Lecture Notes 09:
Non-Regular Languages and the Pumping Lemma
Outline
This class we'll discuss:
- Recap: RE, FA, and their equivalence
- Non Regular Languages
- The Pumping Lemma
- Proof for the Pumping Lemma
- Proving a language is not Regular
Recap: RE, FA, and their equivalence
A Regular Expression is a succint way to indicate a pattern that is used to filter out strings so that only certain strings are accepted into a set of words called a Regular Language
They look like this:
\[(00(10)^*11) + (11(01)^*00) \]
Activity 1 [2 minutes]:
What is the Language accepted by this RE? (Use an English sentence to summarize it)
(Wait; then Click)
It is the Language that consists of words that start with \(00\), and with \(11\) and have zero or more \(10\) pairs in between, OR the words that start with \(11\), and with \(00\) and have zero or more \(01\) pairs in between.
Examples are:
\[0011, 1100, 001011, 110100, 00101011, 11010100, \dots \]
A
Finite Automaton is a state machine described by a 5-tuple: \( (Q, \Sigma, \delta, q_0, F) \) that represents a process that examines a string of symbols, one at a time, and accepts or rejects the string depending on the sequence of visited states.
Activity 2 [2 minutes]:
What is the FA that does the exact same thing as the RE shown above?
(Wait; then Click)
Relation between REs and FAs
Non Regular Languages
What are the limits of the REs and FAs we've seen?

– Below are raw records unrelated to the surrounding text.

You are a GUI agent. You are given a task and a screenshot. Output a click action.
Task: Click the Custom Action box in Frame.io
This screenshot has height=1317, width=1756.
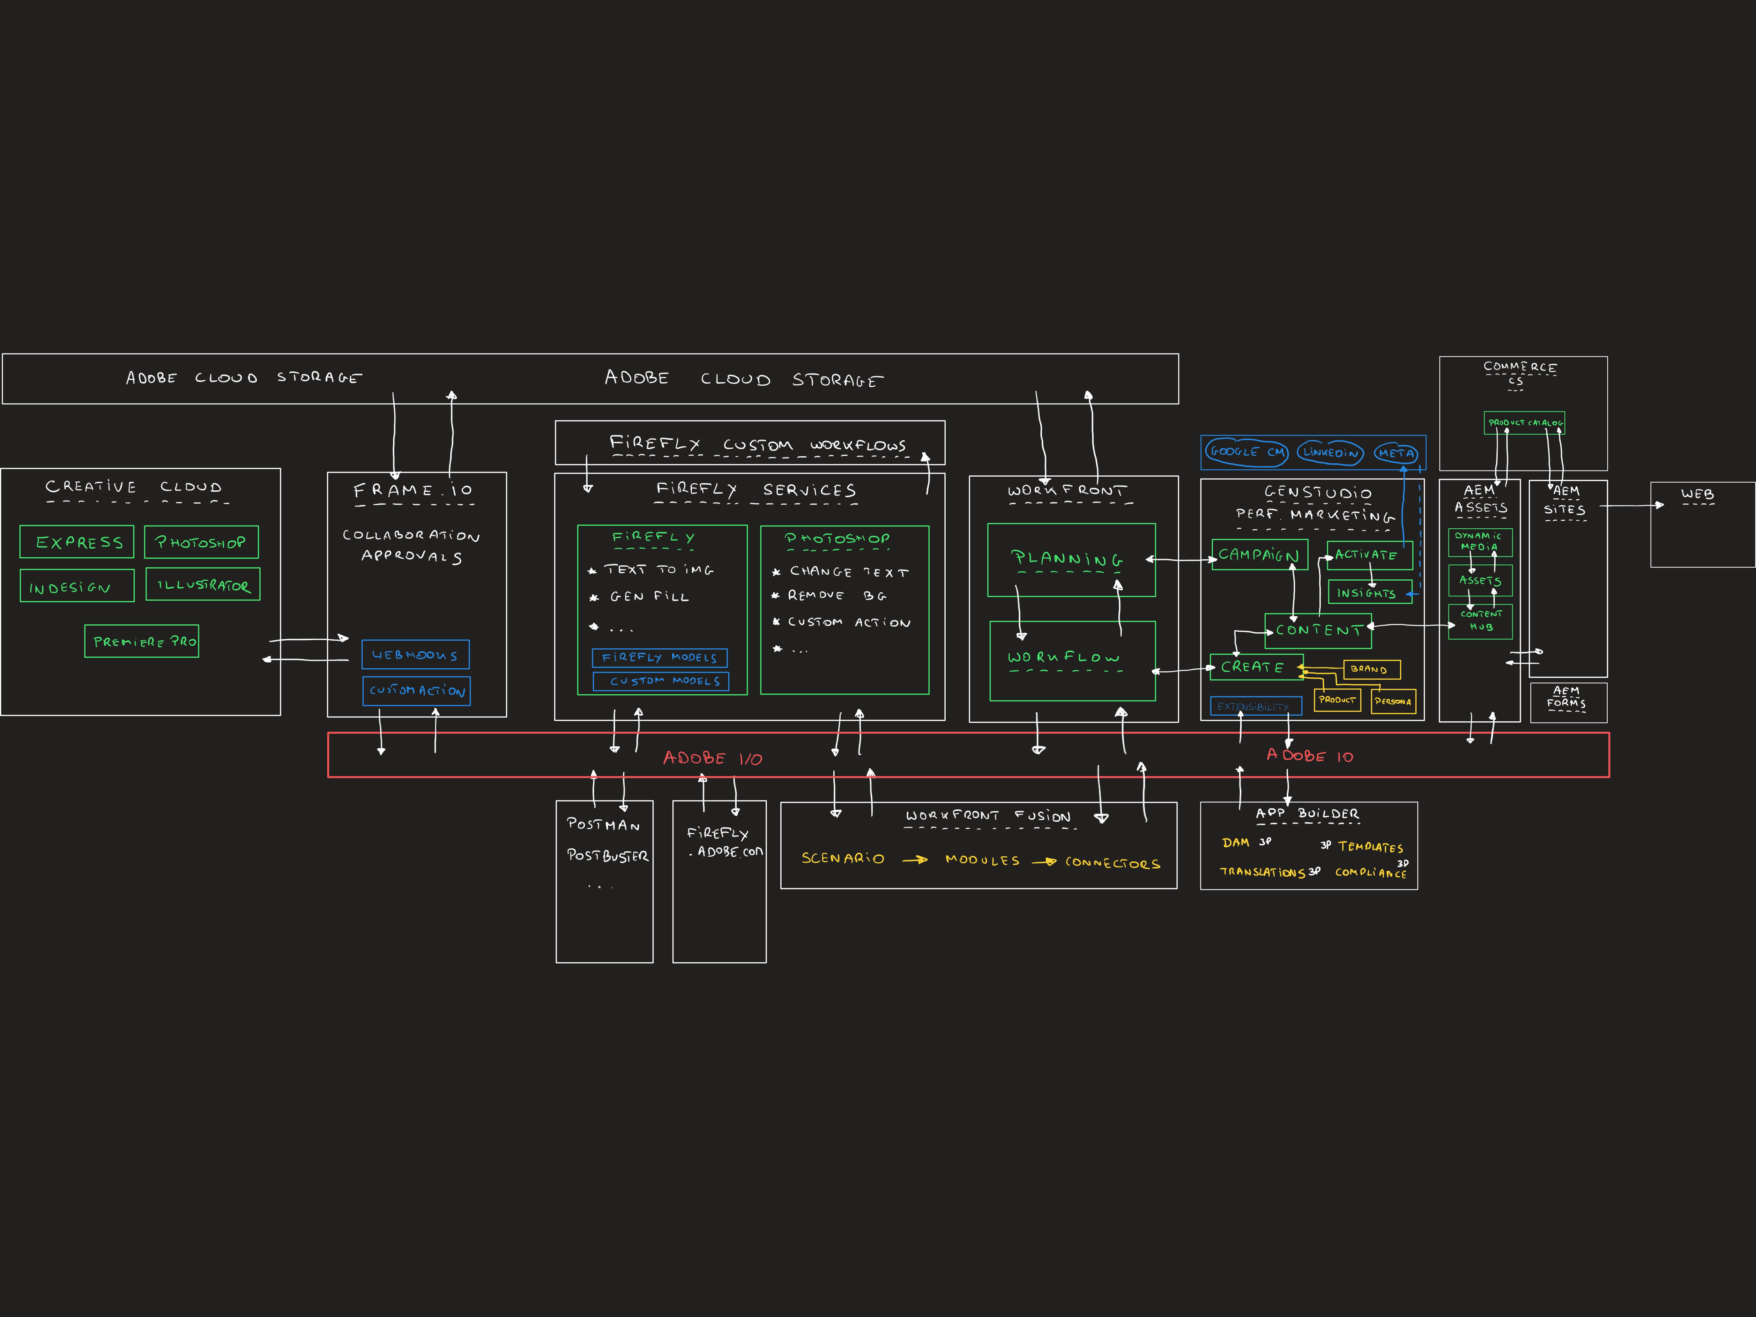click(x=416, y=691)
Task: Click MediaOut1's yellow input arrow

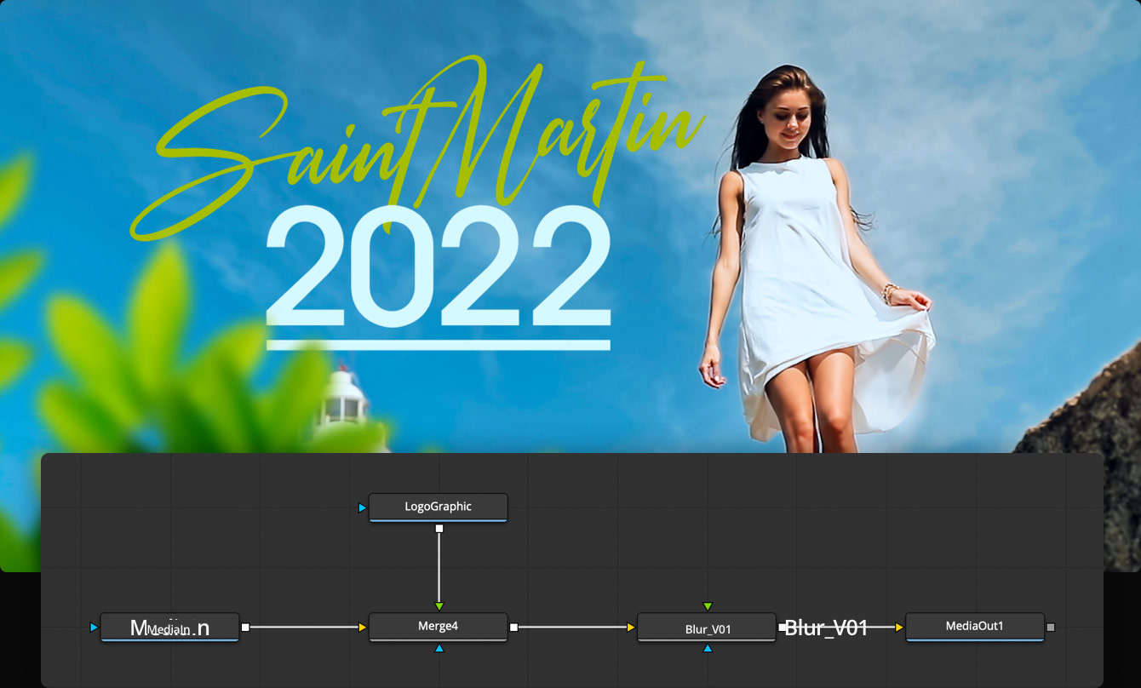Action: point(899,628)
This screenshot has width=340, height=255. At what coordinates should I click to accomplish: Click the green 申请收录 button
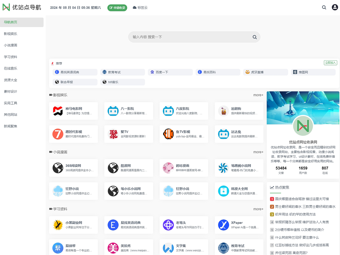[117, 8]
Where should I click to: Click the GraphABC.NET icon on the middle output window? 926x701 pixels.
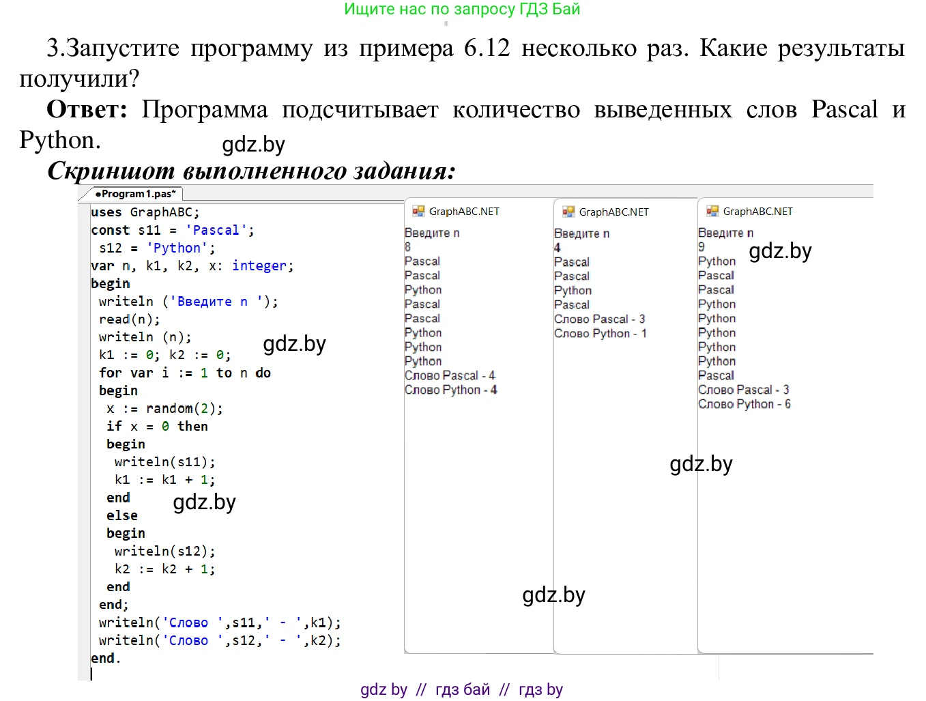pos(569,212)
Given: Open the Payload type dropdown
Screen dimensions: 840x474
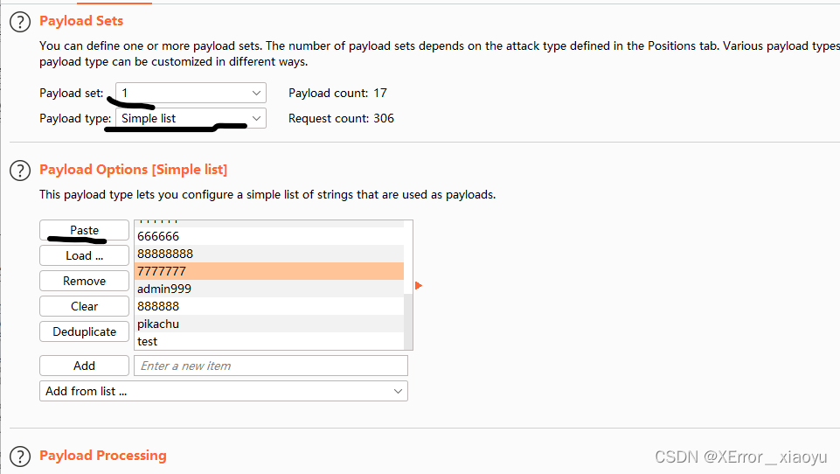Looking at the screenshot, I should click(x=191, y=118).
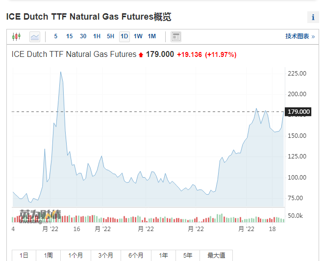Switch to candlestick chart type
Viewport: 324px width, 261px height.
pos(17,36)
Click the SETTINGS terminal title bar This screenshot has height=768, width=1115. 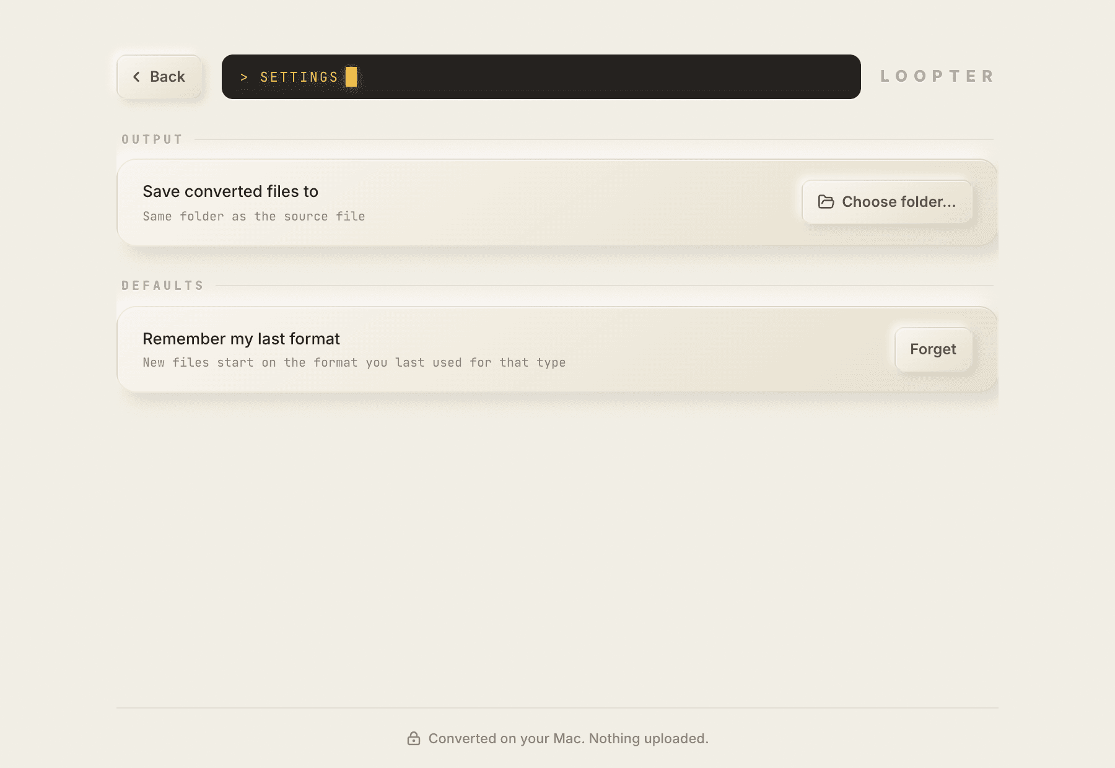(x=541, y=77)
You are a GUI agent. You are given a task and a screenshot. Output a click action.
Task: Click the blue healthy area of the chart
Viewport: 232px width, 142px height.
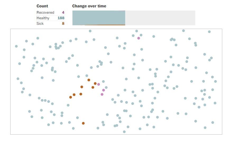coord(99,17)
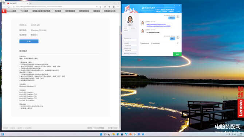The image size is (244, 137).
Task: Click the browser address bar URL
Action: click(x=39, y=7)
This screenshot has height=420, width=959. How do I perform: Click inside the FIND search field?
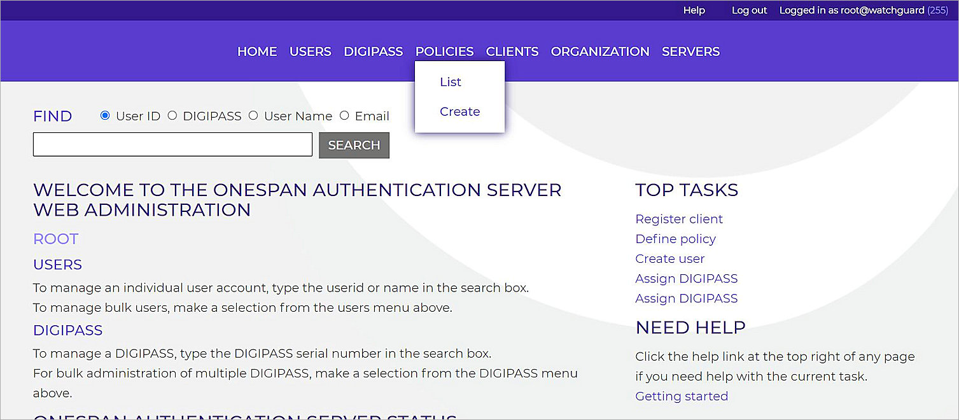pyautogui.click(x=172, y=144)
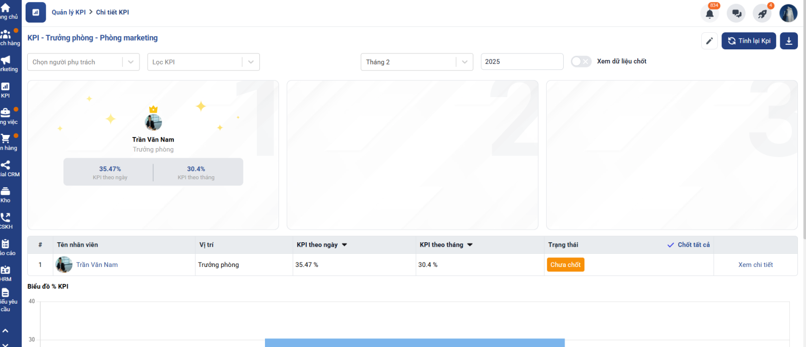Open the Kho warehouse sidebar icon
806x347 pixels.
(x=6, y=194)
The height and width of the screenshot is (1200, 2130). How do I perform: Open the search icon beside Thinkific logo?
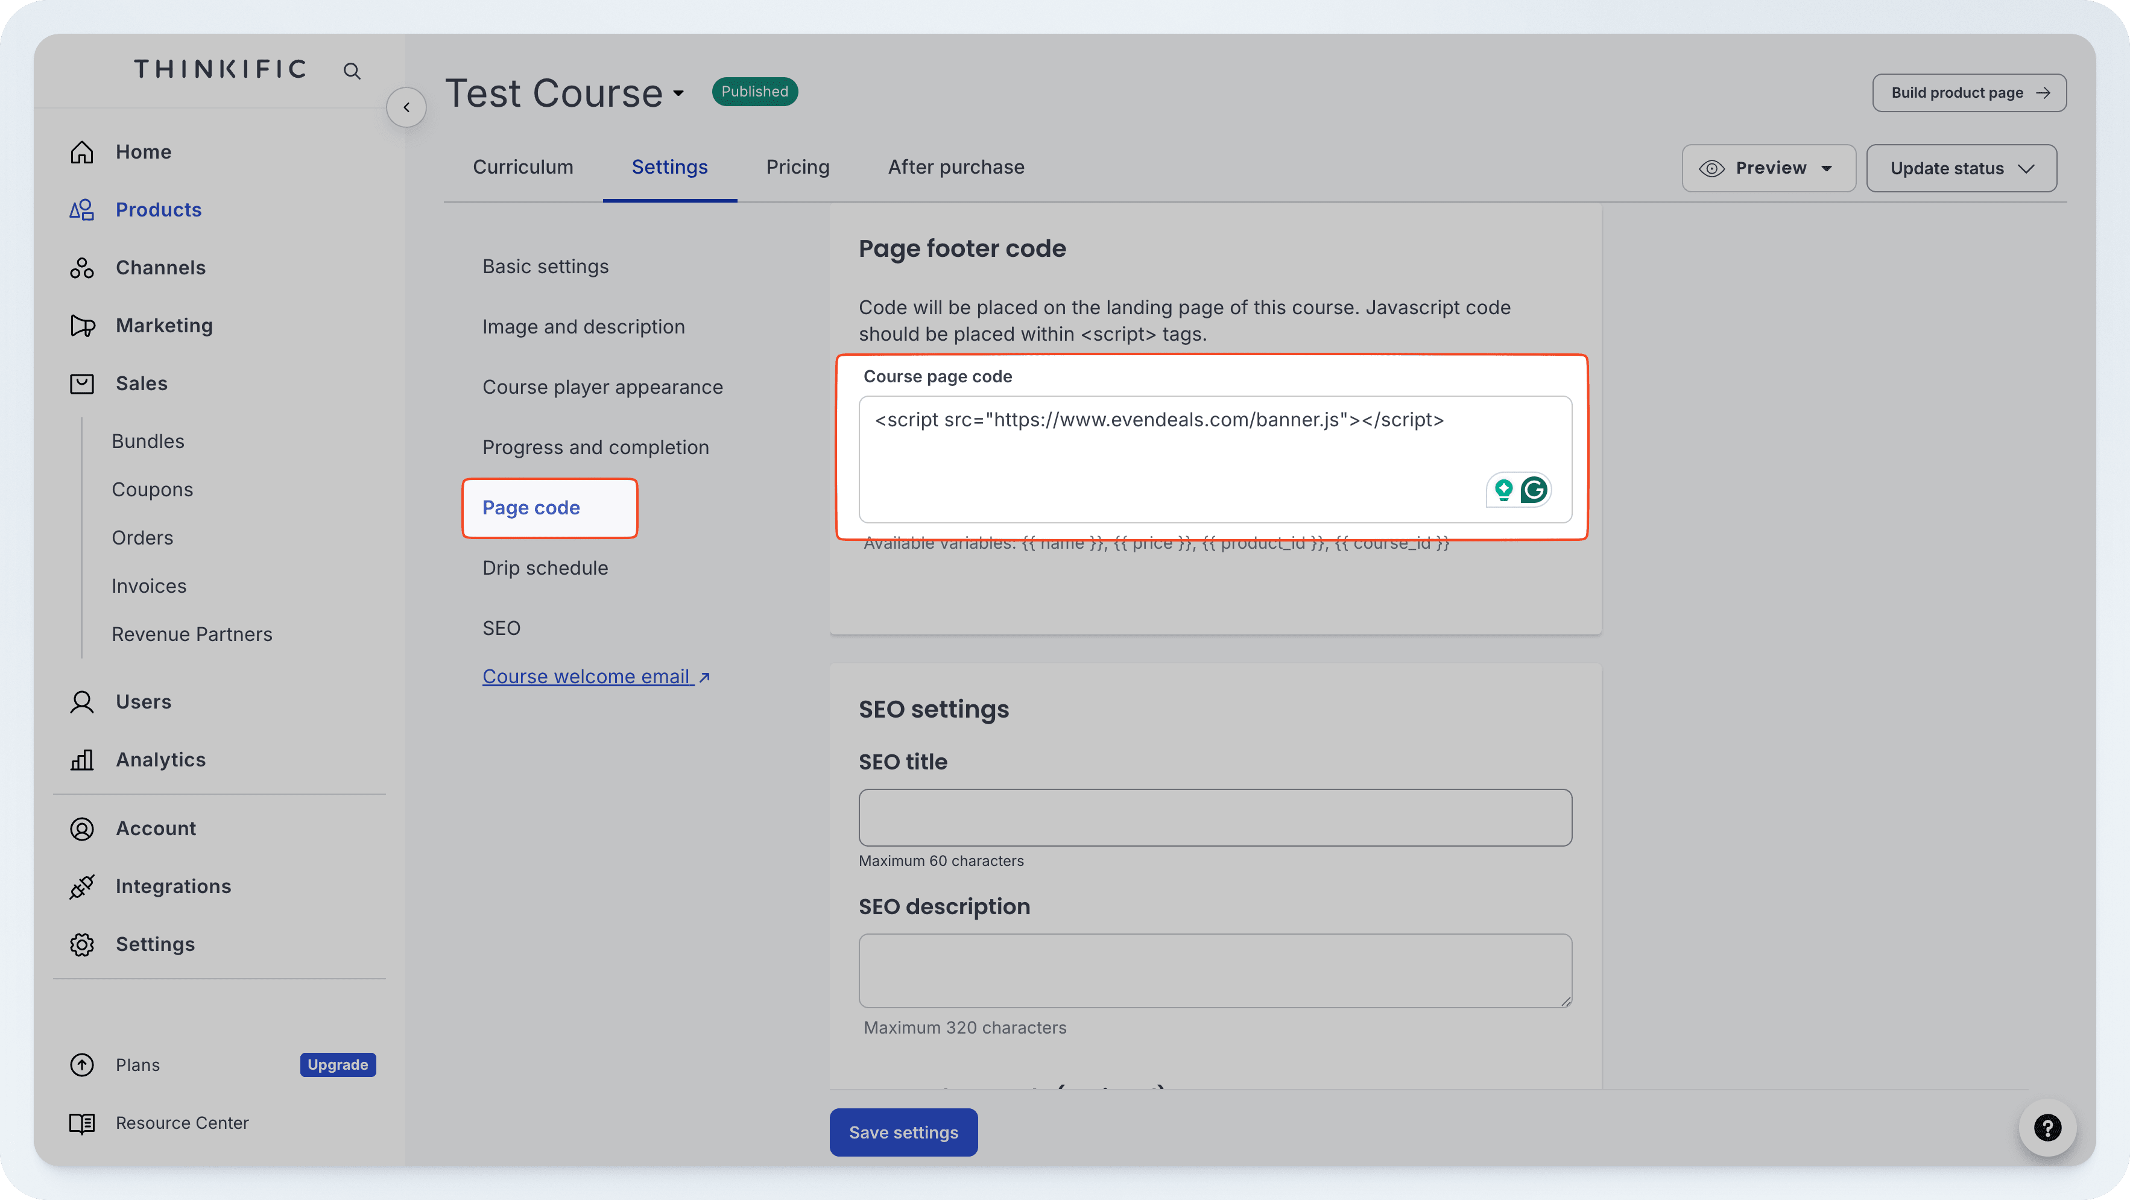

In other words, are there are some languages that cannot be described with them?
The answer is YES.
Can you suggest a couple examples?
(Wait; then Click)
An example:
\[ \text{Language B }= \{ 0^n1^n \mid n\geq 0\} \]
Notice that we would need states that capture the fact that there were no 0z and no 1s ; one 0 and one 1; two 0s and teo 1s; etc... up to \( n \rightarrow \inf\)
How do we find out if a language is regular or not?
First thing first: It MUST BE INFINITE... why?
But, is an infinite language non-regular? ... NO, because (1*) is a RE that generatea an infinit RL!
Would we need infinite states to express the result???
Intuition is not enough (some Langs that appear to need infinite states don't actually).
Proving that a whole language is not regular because you can't find the RE or FA to generate it is not a valid argument.
But also, using a proof by construction to show that something does NOT have a property is not the right path.
We would like to have a proof that finds a contradiction but that would require showing that a language does not have some property! (That is the right way).
Proof Idea
- We will define a special property that all regular languages have.
- If we can show that a language does not have this property, we are guaranteed that it is not regular.
Defining a property all Regular Languages have
Activity 3 [2 minutes]:
What do you see in the following sequences of states (for accepted and rejected strings?)
(Wait; then Click)
- \( \texttt{1}: A^{\prime} \vdash B \rightarrow \text{Accepted}\)
- \( \texttt{010}: A^{\prime} \vdash A \vdash B \vdash B \rightarrow \text{Accepted}\)
- \( \texttt{01000}: A^{\prime} \vdash A \vdash B \vdash B \vdash B \vdash B \rightarrow \text{Accepted}\)
- \( \texttt{11}: A^{\prime} \vdash B \vdash C \rightarrow \text{Rejected}\)
- \( \texttt{0101}: A^{\prime} \vdash A \vdash B \vdash B \vdash C \rightarrow \text{Rejected}\)
- \( \texttt{11111}: A^{\prime} \vdash B \vdash C \vdash C \vdash C \vdash C \rightarrow \text{Rejected}\)
Notation:
- \(A^{\prime}\) is just the "Start State A before consuming any symbols"
- The Turnsile symbol \( \vdash \) means: "yields", "proves", "satisfies" or "entails".
It is saying: "Then it follows that..."
Intuition First :
- In an FA, we MUST have a FINITE number of states
- However, we CAN get an infinite list of words!!!
- How do we get infinite words from a finite set of states?
Example:
Imagine a language L that has the following words:
\( L = \{ a, \; ak,\; afgh,\; afghk,\; afghfgh,\; afghfghk,\; afghfghfgh,\; afghfghfghk,\; \dots \} \)
Activity 4 [4 minutes]:
Can you come up with more words in this Language just from the observed pattern?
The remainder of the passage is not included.